**Task item**
In the text on aptamer and antibody pair development, what happens when two antibodies target the same or very close epitopes?

[Source document Boundary: Start]

Aptamer-aptamer pair and aptamer-antibody pair development

Finding the right affinity ligand pair is a bottleneck in immunoassay development where the Optimer platform can help.

Whether you need an additional reagent to form an aptamer-antibody pair or a complete new aptamer-aptamer pair, we can configure the Optimer discovery process to support you.

Standard proteins and affinity ligands form the critical reagents for IVD assays such as ELISA and lateral flow assays, but discovering affinity ligands that work well as pairs can be challenging.

The antibody pair problem

While you may already have a commercial antibody that works for your protein target, this may not perform well as part of a matched pair. This is especially true for novel biomarkers or less popular biomarkers where the range of well-performing commercial antibodies is limited.

 

Most antigens present epitope dominance, where some of the epitopes are more immunogenic or are simpler to develop antibodies against, leaving other epitopes to which fewer functional antibodies are available.

 

When screening for antibodies to such antigens, many of the available clones on the market are targeted to the same epitopes or epitopes that are very close together. For antibody pair development this presents issues of steric hindrance. The binding of one antibody leaves no space for the second antibody to bind, effectively blocking their function as a matched pair for your protein.

Epitope dominance of many antigens means antibody pair screening fails due to steric hindrance from multiple antibodies targeted to the same site

This is just one of the reasons many antibody pairs do not work.

 

Both sourcing commercially available antibody pairs and creating custom antibody pairs are risky. Extensive time and cost can be expended to purchase and validate antibodies for pairing, with no guarantee they will work in your end application.

 

Conventional monoclonal technologies are not optimized for generating antibody pairs and suffer from the immunodominance described above. This means that beyond trying to pair commercially available antibodies, custom antibody generation is also risky.

[Source document Boundary: End]
[Data extract Boundary: Start]

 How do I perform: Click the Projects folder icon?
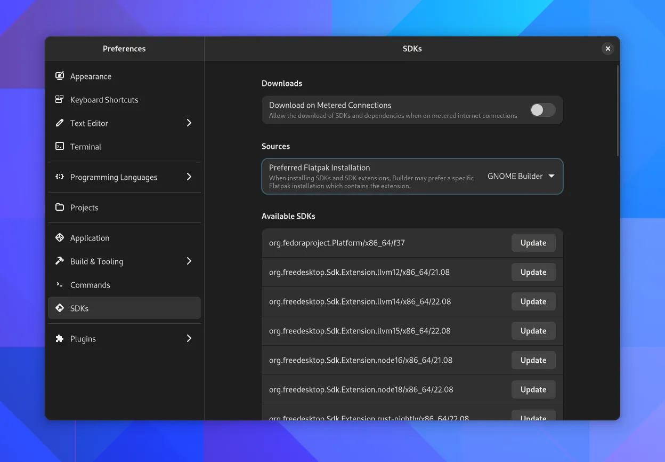pyautogui.click(x=60, y=208)
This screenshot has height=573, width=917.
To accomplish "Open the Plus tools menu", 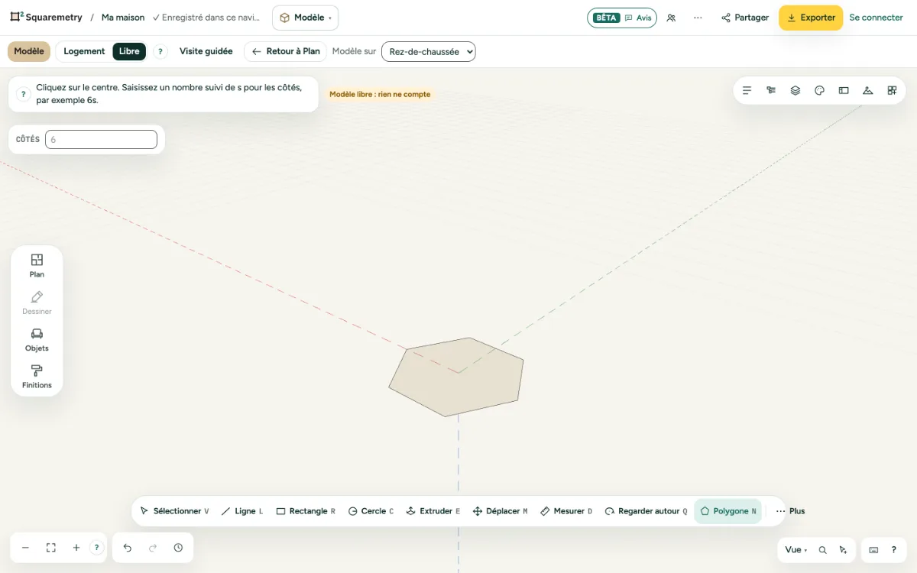I will click(x=791, y=511).
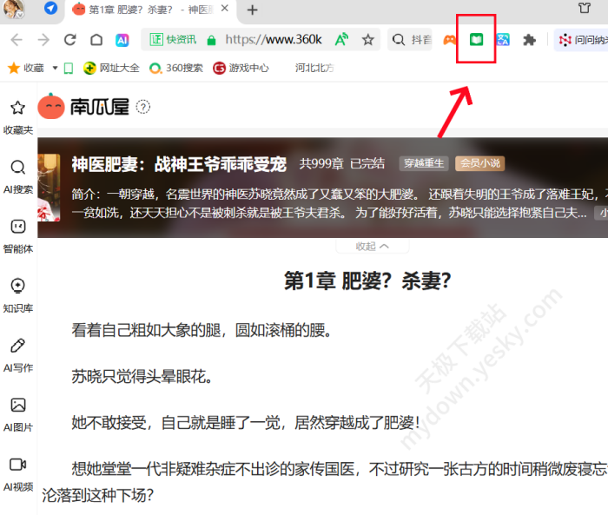This screenshot has height=515, width=608.
Task: Open 网址大全 bookmark link
Action: pyautogui.click(x=111, y=68)
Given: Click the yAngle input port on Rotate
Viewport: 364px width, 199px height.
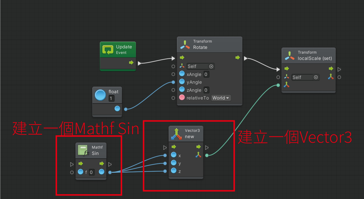Looking at the screenshot, I should (x=173, y=82).
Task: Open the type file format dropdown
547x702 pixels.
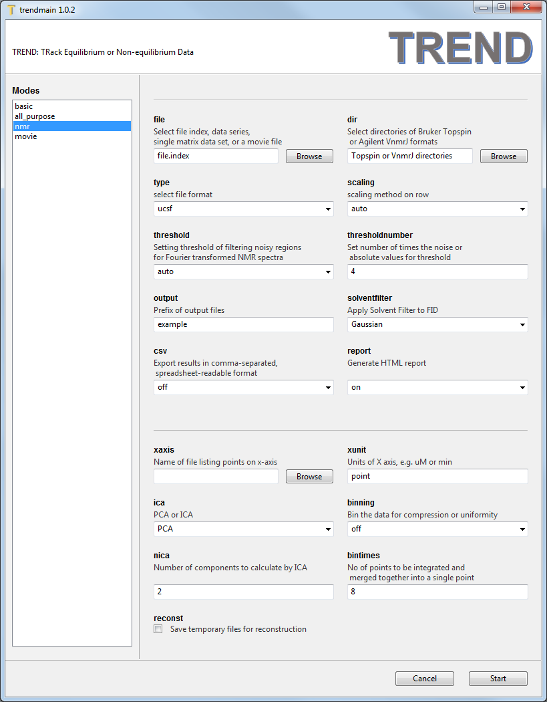Action: [x=243, y=209]
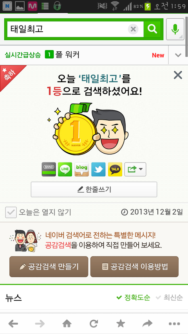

[Data extract Boundary: End]

**Response for this exercise**
Steric hindrance: the binding of one antibody leaves no space for the second to bind, which blocks their function as a matched pair.